Übungsaufgabe. Geben Sie die folgenden Daten vollständig und zeichengenau wieder.

Gespeicherte Daten.
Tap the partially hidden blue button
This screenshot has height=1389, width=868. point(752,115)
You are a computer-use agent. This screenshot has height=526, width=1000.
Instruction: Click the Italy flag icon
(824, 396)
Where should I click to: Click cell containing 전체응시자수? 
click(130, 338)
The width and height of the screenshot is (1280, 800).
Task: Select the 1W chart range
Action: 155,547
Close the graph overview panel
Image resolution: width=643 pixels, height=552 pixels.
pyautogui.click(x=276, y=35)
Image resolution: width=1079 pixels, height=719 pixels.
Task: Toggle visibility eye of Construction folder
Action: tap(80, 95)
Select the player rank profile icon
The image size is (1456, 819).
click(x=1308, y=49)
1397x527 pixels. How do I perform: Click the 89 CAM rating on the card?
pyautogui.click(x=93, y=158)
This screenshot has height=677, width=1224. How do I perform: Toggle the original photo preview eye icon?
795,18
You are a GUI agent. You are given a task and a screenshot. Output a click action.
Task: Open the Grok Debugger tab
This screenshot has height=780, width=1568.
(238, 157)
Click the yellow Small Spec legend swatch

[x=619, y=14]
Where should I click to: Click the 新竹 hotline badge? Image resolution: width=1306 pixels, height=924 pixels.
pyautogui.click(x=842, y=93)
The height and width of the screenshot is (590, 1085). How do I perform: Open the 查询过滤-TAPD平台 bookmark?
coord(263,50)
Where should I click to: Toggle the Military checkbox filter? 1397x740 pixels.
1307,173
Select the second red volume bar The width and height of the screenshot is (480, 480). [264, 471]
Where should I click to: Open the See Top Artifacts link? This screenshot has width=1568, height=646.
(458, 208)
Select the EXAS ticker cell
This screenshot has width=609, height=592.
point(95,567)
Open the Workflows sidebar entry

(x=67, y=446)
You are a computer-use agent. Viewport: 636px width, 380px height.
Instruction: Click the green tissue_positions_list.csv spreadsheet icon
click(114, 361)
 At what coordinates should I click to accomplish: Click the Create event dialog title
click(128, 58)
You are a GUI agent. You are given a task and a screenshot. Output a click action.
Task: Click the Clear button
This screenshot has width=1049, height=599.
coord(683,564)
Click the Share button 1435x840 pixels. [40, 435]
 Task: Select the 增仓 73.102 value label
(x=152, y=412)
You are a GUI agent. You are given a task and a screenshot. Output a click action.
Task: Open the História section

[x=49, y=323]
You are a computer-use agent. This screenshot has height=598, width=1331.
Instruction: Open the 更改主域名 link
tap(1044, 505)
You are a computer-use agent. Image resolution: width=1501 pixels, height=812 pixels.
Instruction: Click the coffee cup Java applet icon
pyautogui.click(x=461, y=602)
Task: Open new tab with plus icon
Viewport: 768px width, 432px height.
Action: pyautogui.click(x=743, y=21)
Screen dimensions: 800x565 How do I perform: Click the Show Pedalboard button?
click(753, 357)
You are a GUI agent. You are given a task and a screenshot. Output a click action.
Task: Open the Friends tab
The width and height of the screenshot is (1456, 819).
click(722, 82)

Richtige Antwort.
Tap the partially hidden blue button
This screenshot has height=1389, width=868. point(752,115)
You are a computer-use agent. This screenshot has height=526, width=1000.
Instruction: Click the Italy flag icon
(824, 396)
Where should I click to: Click cell containing 전체응시자수? 
click(130, 338)
The width and height of the screenshot is (1280, 800).
Task: Select the 1W chart range
Action: 155,547
Close the graph overview panel
Image resolution: width=643 pixels, height=552 pixels.
pyautogui.click(x=276, y=35)
Image resolution: width=1079 pixels, height=719 pixels.
Task: Toggle visibility eye of Construction folder
Action: tap(80, 95)
Select the player rank profile icon
The image size is (1456, 819).
click(x=1308, y=49)
1397x527 pixels. How do I perform: Click the 89 CAM rating on the card?
pyautogui.click(x=93, y=158)
This screenshot has height=677, width=1224. How do I perform: Toggle the original photo preview eye icon?
795,18
You are a GUI agent. You are given a task and a screenshot. Output a click action.
Task: Open the Grok Debugger tab
This screenshot has height=780, width=1568.
(238, 157)
Click the yellow Small Spec legend swatch

[x=619, y=14]
Where should I click to: Click the 新竹 hotline badge? Image resolution: width=1306 pixels, height=924 pixels.
pyautogui.click(x=842, y=93)
The height and width of the screenshot is (590, 1085). How do I perform: Open the 查询过滤-TAPD平台 bookmark?
coord(263,50)
Where should I click to: Toggle the Military checkbox filter? 1397x740 pixels.
1307,173
Select the second red volume bar The width and height of the screenshot is (480, 480). [264, 471]
Where should I click to: Open the See Top Artifacts link? This screenshot has width=1568, height=646.
(458, 208)
Select the EXAS ticker cell
This screenshot has width=609, height=592.
point(95,567)
Open the Workflows sidebar entry

(x=67, y=446)
You are a computer-use agent. Viewport: 636px width, 380px height.
Instruction: Click the green tissue_positions_list.csv spreadsheet icon
click(114, 361)
 At what coordinates should I click to accomplish: Click the Create event dialog title
click(128, 58)
You are a GUI agent. You are given a task and a screenshot. Output a click action.
Task: Click the Clear button
This screenshot has width=1049, height=599.
coord(683,564)
Click the Share button 1435x840 pixels. [40, 435]
 Task: Select the 增仓 73.102 value label
(x=152, y=412)
You are a GUI agent. You are given a task and a screenshot. Output a click action.
Task: Open the História section

[x=49, y=323]
You are a computer-use agent. This screenshot has height=598, width=1331.
Instruction: Open the 更改主域名 link
tap(1044, 505)
You are a computer-use agent. Image resolution: width=1501 pixels, height=812 pixels.
Instruction: Click the coffee cup Java applet icon
pyautogui.click(x=461, y=602)
Task: Open new tab with plus icon
Viewport: 768px width, 432px height.
Action: pyautogui.click(x=743, y=21)
Screen dimensions: 800x565 How do I perform: Click the Show Pedalboard button?
click(753, 357)
You are a GUI agent. You are given a task and a screenshot. Output a click action.
Task: Open the Friends tab
The width and height of the screenshot is (1456, 819).
click(722, 82)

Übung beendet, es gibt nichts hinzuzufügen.